On 9 July 2007, the affected parties also signed a deed of loan.[11] The amount of the facility was $3 million and the purposes were expressed to be “to assist with the purchase of residential property at 85 Lumeah Road, North Caulfield”. The deed of loan identifies the defendant, as well as Beluga, as a guarantor. The First Schedule of the deed also provided for these two special conditions:
The loan is to be cross-collateralised with all other Challenger loans to Beluga Developments Pty Ltd and Fundsfirst Pty Ltd;
The Shoreham property must be sold within six months of the date of settlement of this loan.
The Shoreham property was a property at 1 Lexington Avenue, Shoreham, which the deed identifies as belonging to the defendant.
[11]See Exhibit JGM-11.
Under the deed, the borrower was obliged to pay the principal outstanding together with all interest and any other amounts outstanding under the facility by the expiry date of one year from the first day of the month following settlement. Interest was to accrue day to day, and a “higher rate” was applicable on any unpaid moneys. The deed identified the “events of default” which included, typically, the event where there is a failure to pay any amount payable under the deed or other “transaction document” including a guarantee.
There were two deeds of cross-collateralisation. The first was dated 9 July 2007.[12] Another party to this deed was Fundsfirst Pty Ltd (“Fundsfirst”) as trustee for the Mark Baranov Discretionary Trust. That was a company of which Mr Baranov was the sole director. He also guaranteed the debts of Fundsfirst. This deed identified six facilities including the loan facility of $3 million. The total amount of the finance was $8,629,520. The deed also identified 12 securities which, for present purposes, include:
(a) the mortgage over the Defendant’s home;
(b)the mortgage over the Defendant’s property at 21 Lexington Avenue, Shoreham;
(c)a mortgage over Shops 2, 3, 4, 5 and Unit 7, 91-93 Longueville Road, Lane Cove in New South Wales;
(d)a mortgage over shops 1 and 2, 601 Little Collins Street in Melbourne; and
(e)a mortgage over (strata title) floors lot S8, S2 and S3 at 601-611 Little Collins Street in Melbourne.
[12]See Exhibit JGM-18.
Clause 2 of the cross-collateralisation deed provided:
2.1The parties acknowledge and agree that each of the Facilities is collateral to each other and with the Securities. Default under either or all of the Facilities or any or all of the Securities will be deemed to be default under each and every document.

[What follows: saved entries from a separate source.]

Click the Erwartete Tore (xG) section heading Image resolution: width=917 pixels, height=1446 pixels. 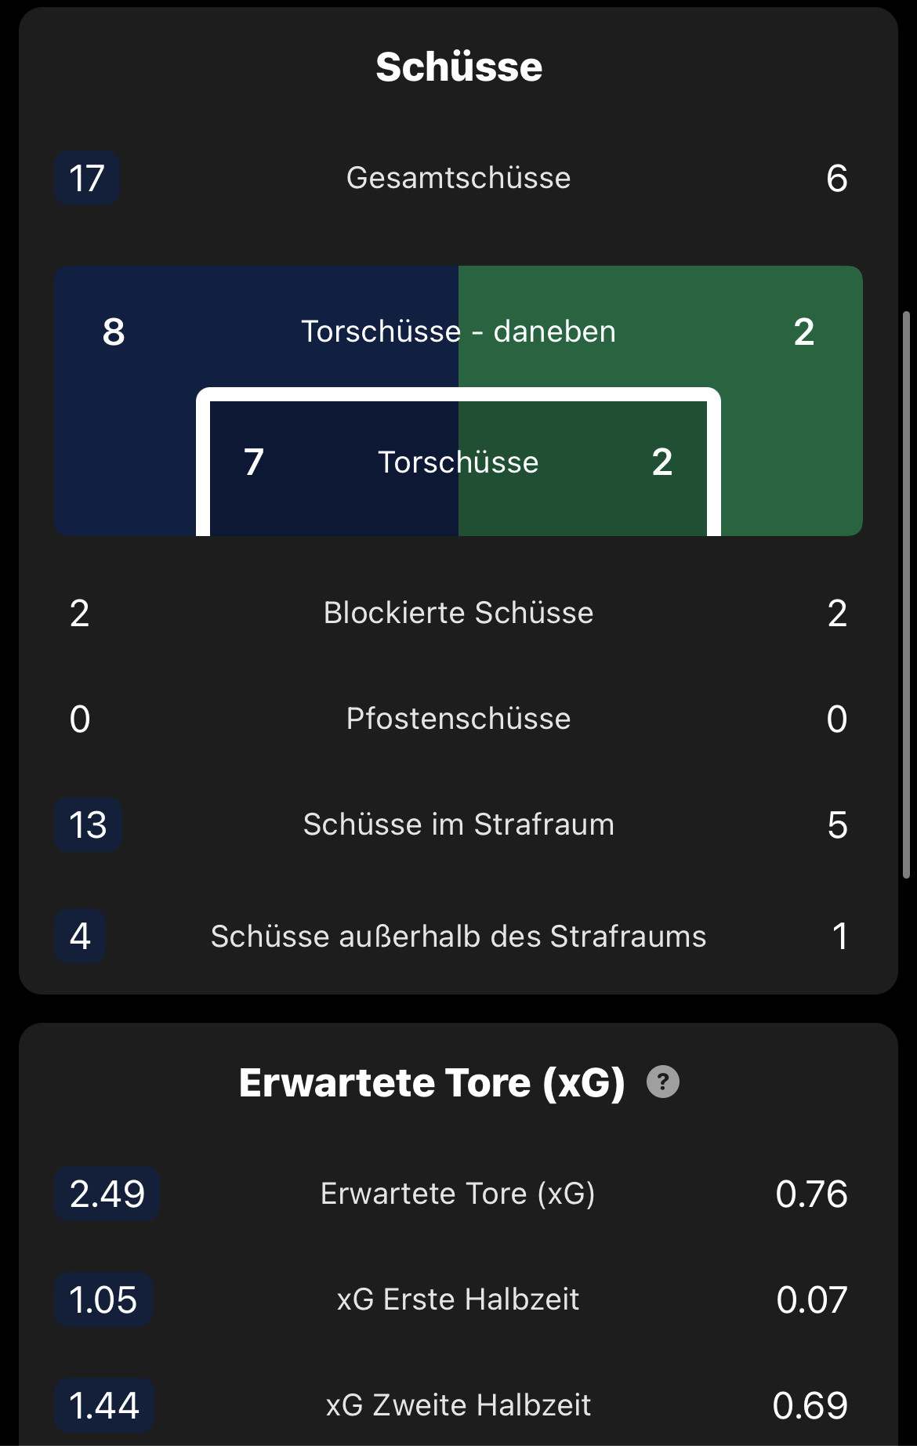(x=432, y=1082)
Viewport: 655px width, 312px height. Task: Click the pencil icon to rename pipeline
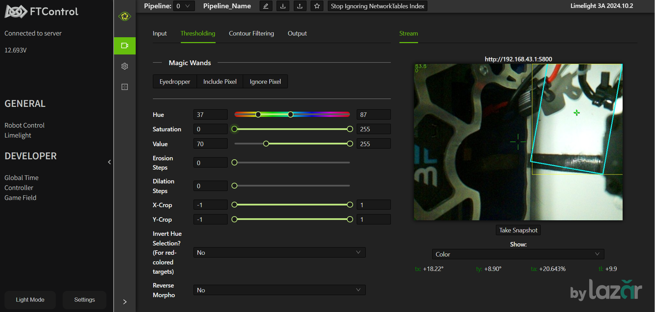(x=266, y=6)
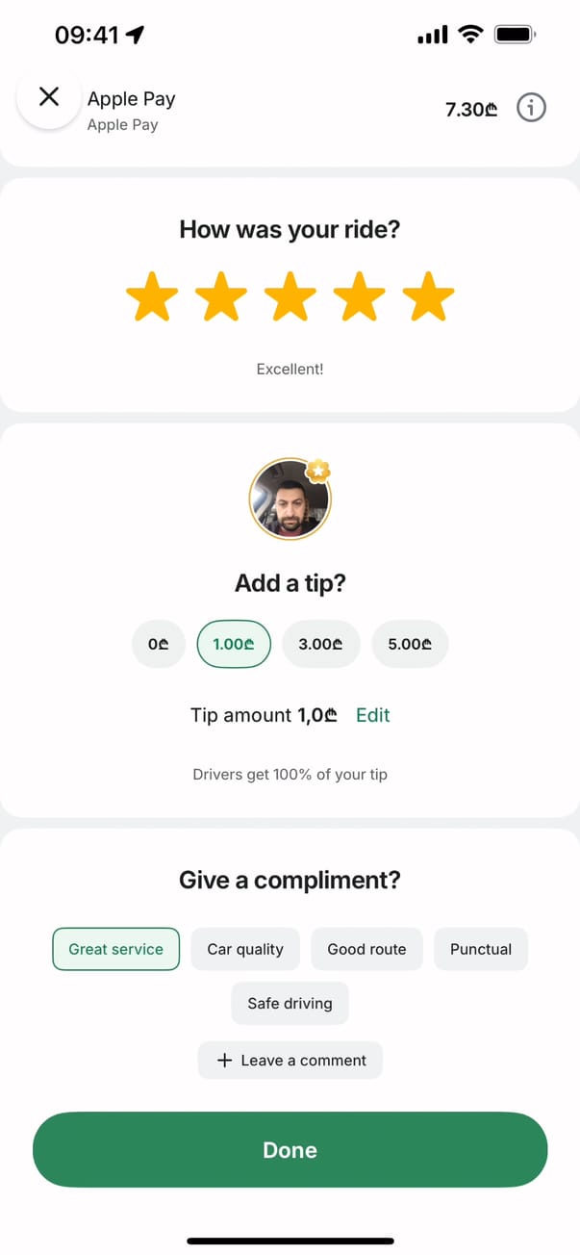Open the fare info icon
The image size is (580, 1255).
tap(531, 109)
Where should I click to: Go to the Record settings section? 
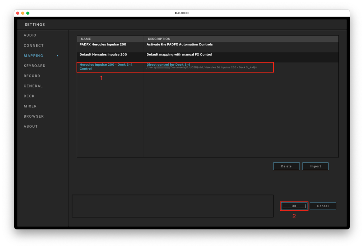pyautogui.click(x=32, y=76)
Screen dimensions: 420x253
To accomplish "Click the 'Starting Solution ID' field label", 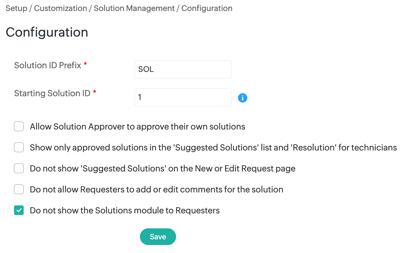I will point(52,93).
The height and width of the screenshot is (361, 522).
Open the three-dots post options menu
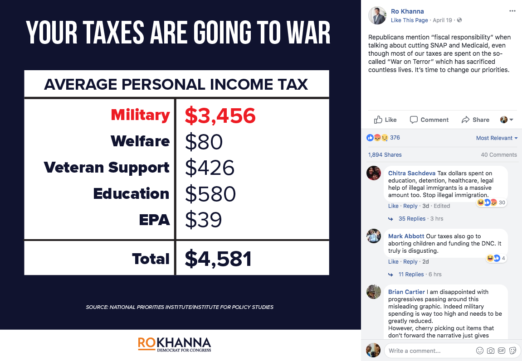(x=512, y=10)
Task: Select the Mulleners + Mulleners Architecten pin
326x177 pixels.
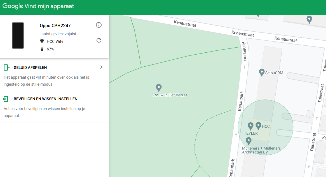Action: pos(248,141)

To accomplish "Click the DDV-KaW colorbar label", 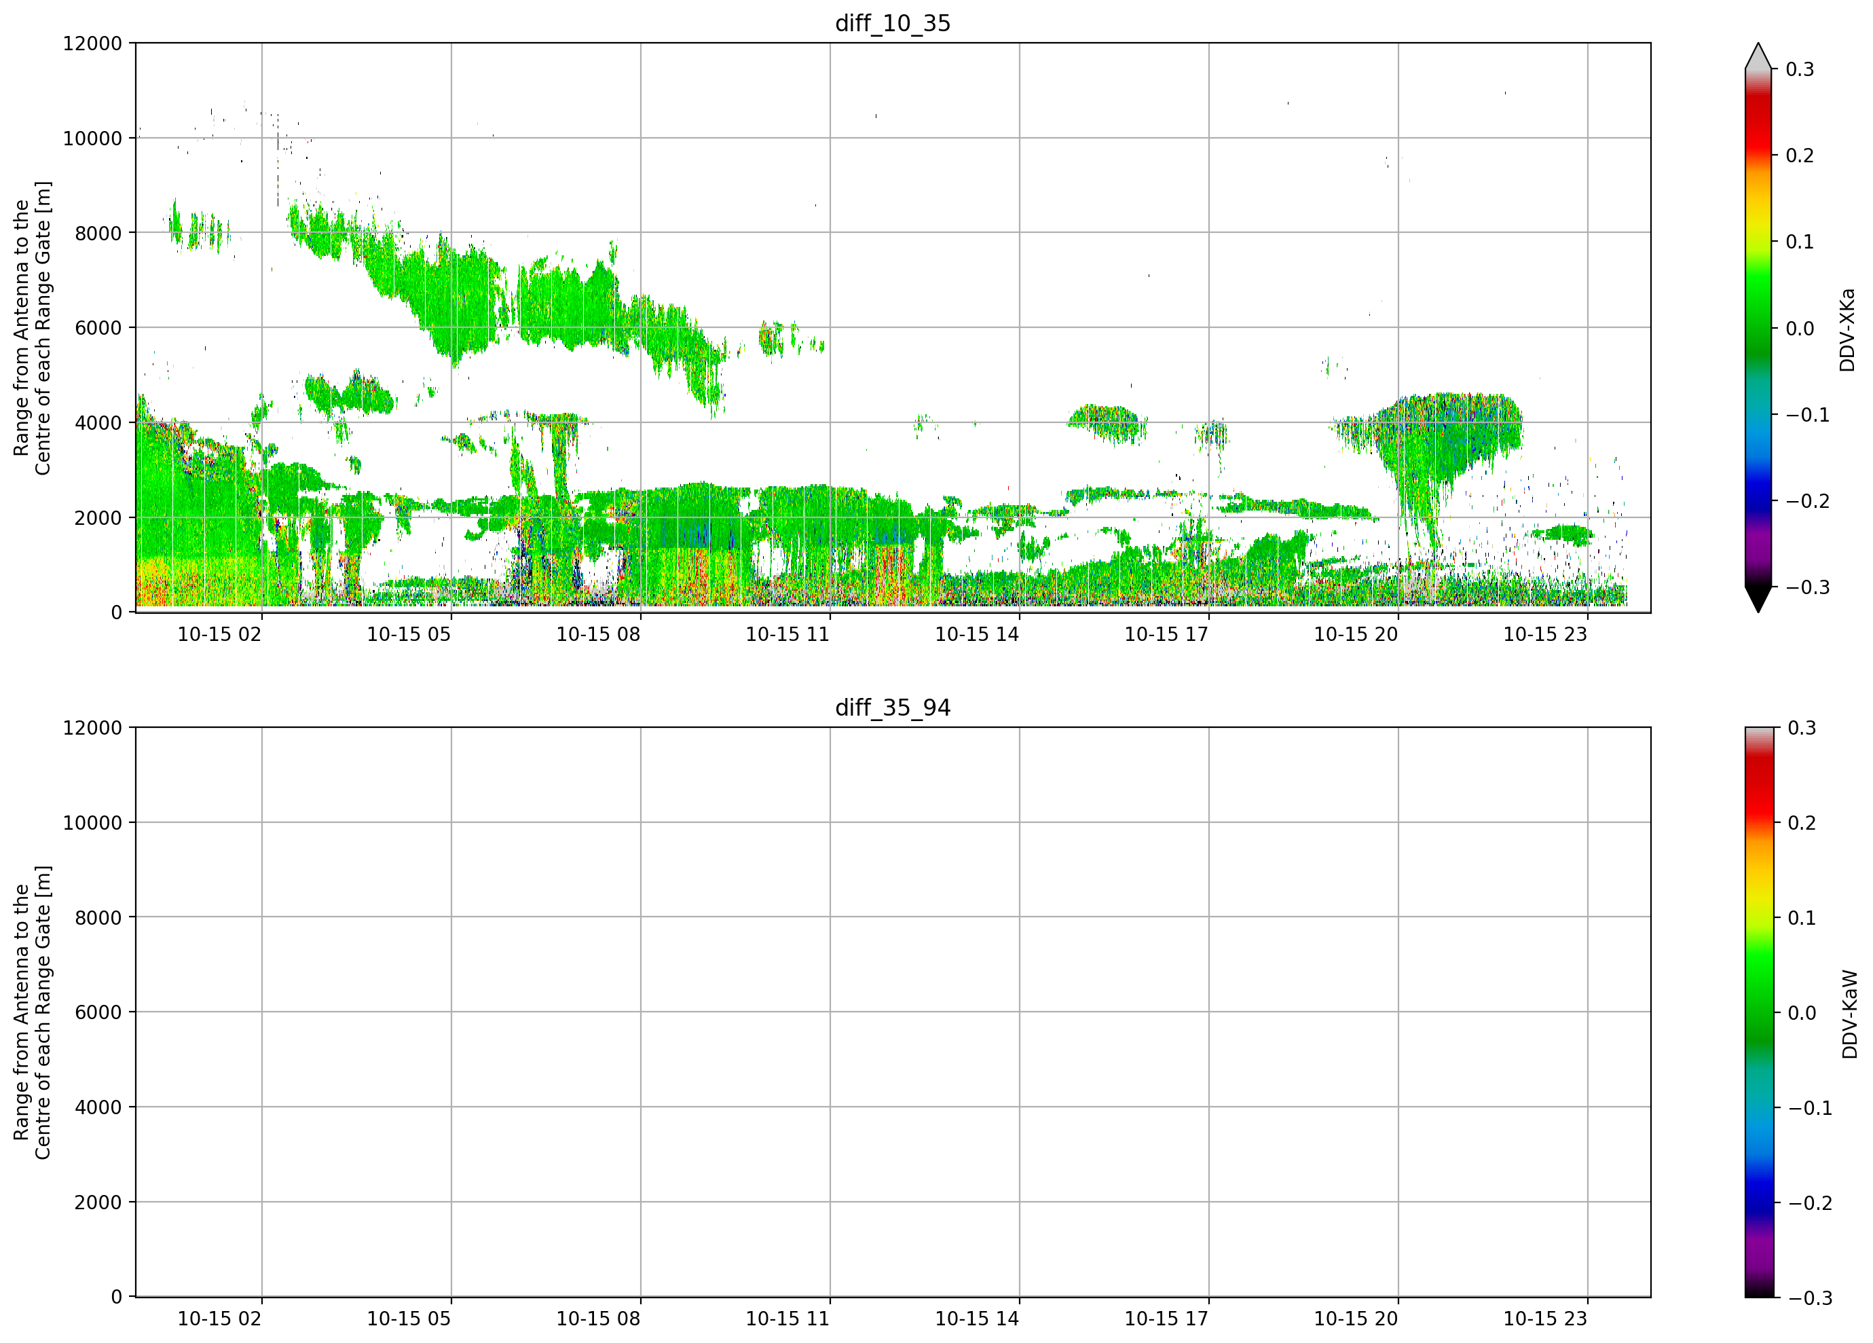I will pyautogui.click(x=1849, y=1014).
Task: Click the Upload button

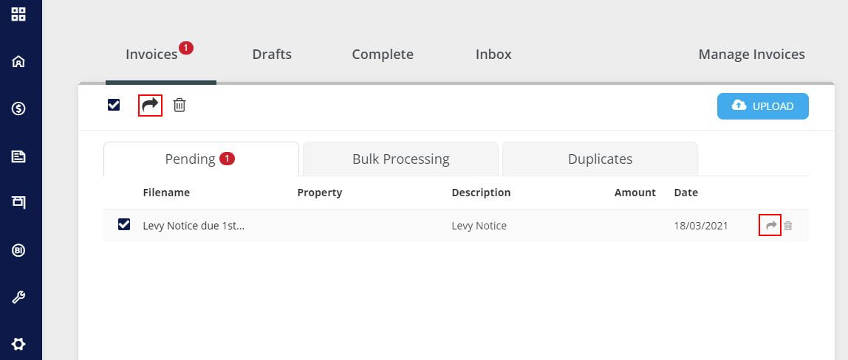Action: (x=762, y=106)
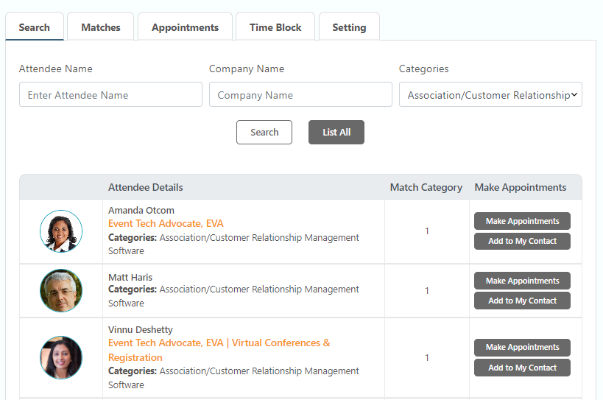Click the Attendee Name input field
Screen dimensions: 603x400
click(110, 95)
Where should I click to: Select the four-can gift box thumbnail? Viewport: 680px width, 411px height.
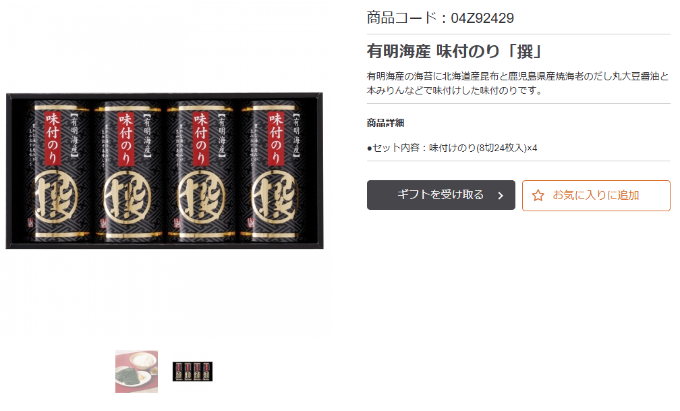tap(192, 371)
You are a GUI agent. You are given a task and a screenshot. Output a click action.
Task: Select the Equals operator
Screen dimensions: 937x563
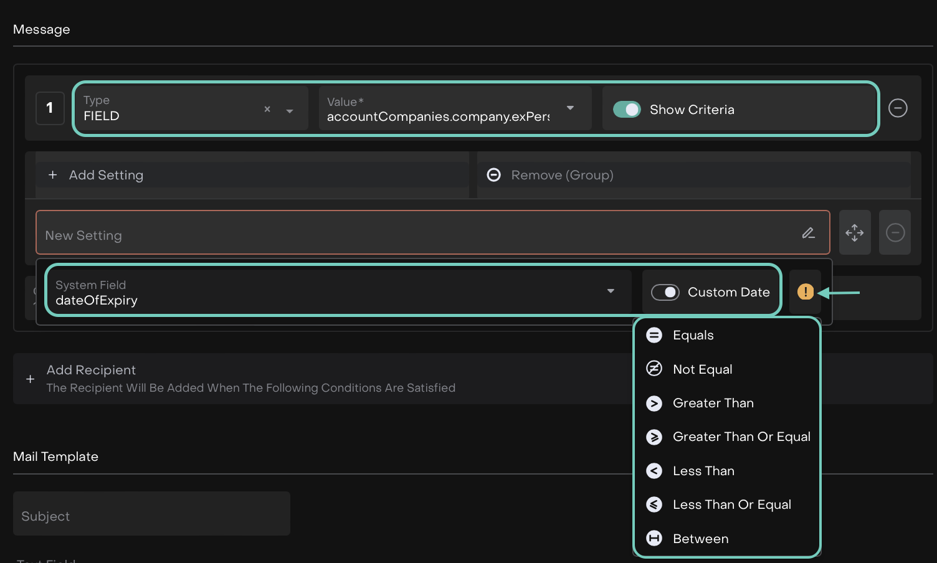[693, 335]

2.2 The parties acknowledge and agree:
(a)that each of the Securities are cross collateralised to the intent that Challenger may recover under any one or more of the Securities the moneys owing or secured under all or any of the Facilities;
(b)to punctually and duly observe and perform all of the terms, covenants and conditions contained or implied by the Securities and the Facilities;
(c)that default under any or all of the Facilities, or any one Security will constitute default under all the other Securities;
(d)the moneys owing or secured under the Facilities may be recovered by Challenger exercising its rights under any Security separately or concurrently with any other Security and Challenger will be entitled to enforce each Security without reference to any other and without first having to resort to its rights under any one of the Securities; (emphasis added)
(e)each Security will be enforceable notwithstanding that any other Security or any obligations arising between all or any of the parties and CRA or any other person may be void or unenforceable in whole or in parts.
2.3This Deed will operate without derogating from the terms of any Security or from any other security collateral to the Securities and the parties to each of the Securities acknowledge that their liability under the Securities will continue in full force and effect.”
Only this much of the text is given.